# Walmart Great Value Sugar



## Dan the bee guy

Thanks for the info looks like I'm buying my sugar from a beekeeping freind that has a bulk food store it might cost a little more but he cares about what he sells.


----------



## AlbinoT

I bought some last week and the bees went through it in 3 days with no issues.


----------



## Scott Gough

That is very interesting Ray. I have never had to feed very much but have always used Aldi sugar. I just looked and it does not say anything about cane sugar in the package. I will keep an eye on it to see how well they take it this fall.


----------



## RayMarler

I just came in from checking on the feeder jars and am glad to see that they are all half empty or more. The last two rounds that I fed that great value sugar, the bees would not take it well at all, even after a couple days some quart jars were still over 3/4 full.
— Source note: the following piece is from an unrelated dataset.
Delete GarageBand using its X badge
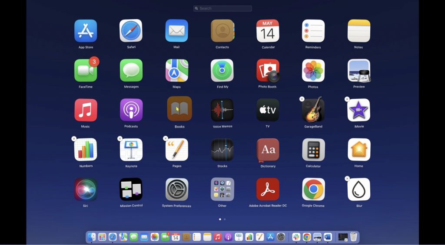tap(302, 99)
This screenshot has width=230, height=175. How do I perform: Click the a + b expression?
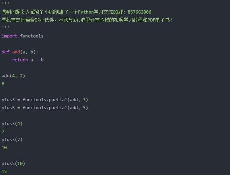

I'll never buy sugar again that does not state on the package that it is pure cane sugar.


----------



## liljake83

Ray Costco 50 lb bags of c&h sugar are pretty affordable


----------



## jcase

liljake83 said:


> Ray Costco 50 lb bags of c&h sugar are pretty affordable


I noticed the C&H at costco are cheaper per lb in 25lb bags, oddly. Also easier for me to carry.


----------



## minz

We get 25 KG bags of organic sugar that is not fit for human consumption. It is brown in color and smells kind of like dirt or molasses sometimes when I mix it (broken bags and maybe some sweepigngs). I fill a bucket half full, hit it with a paint stirring drill until it is about the same level as the sugar (I understand it is about 2:3). I have put 200-300 lbs to them this last month due to our serious drought and they have no issues with it.


----------



## sc-bee

I e-mailed Kroger and asked about their $1.00 for 4lb sugar sale and asked beet or cane. My reply was it can be either depending on the supplier. So from what I gathered, if not marked cane sugar most likely beet...


----------



## rookie2531

Ray, are you heating the sryup on the stovetop?


----------



## RayMarler

sc-bee said:


> I e-mailed Kroger and asked about their $1.00 for 4lb sugar sale and asked beet or cane. My reply was it can be either depending on the supplier. So from what I gathered, if not marked cane sugar most likely beet...


That is what I am surmising here as well, if it does not say pure cane sugar on the package then it's more than likely to be from sugar beet.


----------



## RayMarler

rookie2531 said:


> Ray, are you heating the sryup on the stovetop?


No, just hot tap water out of the kitchen sink faucet.


----------



## DavidZ

same here noticed brown tint in August, also the bags are not to full weight, off by a pound or 2 now, feeling ripped off...half the hives take a gallon in a day, the other half are slowly taking the syrup.
Bags say "Pure Cane Sugar" on my pallet, and I highly doubt it's beet sugar, beet does not turn brown ime, and bees take beet syrup just as fast as cane ime. 

What I see plain as day is the amount of off color dirt in the bags that's my guess as to what's causing the brown.


----------



## Phoebee

We use the economy Walmart cane sugar in 25 pound bags. I have noticed the slight brown tint. I suspect they have just skipped one step in refining it from natural cane sugar, which is quite brown.

I've seen no evidence it harms the bees. We're advised against using brown sugar but this light tint can't amount to much. They seem happy to get it and have been thriving on our fall feedings of it.


----------



## FlowerPlanter

Been using Aldi beet sugar for several years now. Never had any brown tint. Quality control and walmart; words that are never used together. 

Wait for the once or twice a year sale and get it around .89 cents a four pound bag no limit.


----------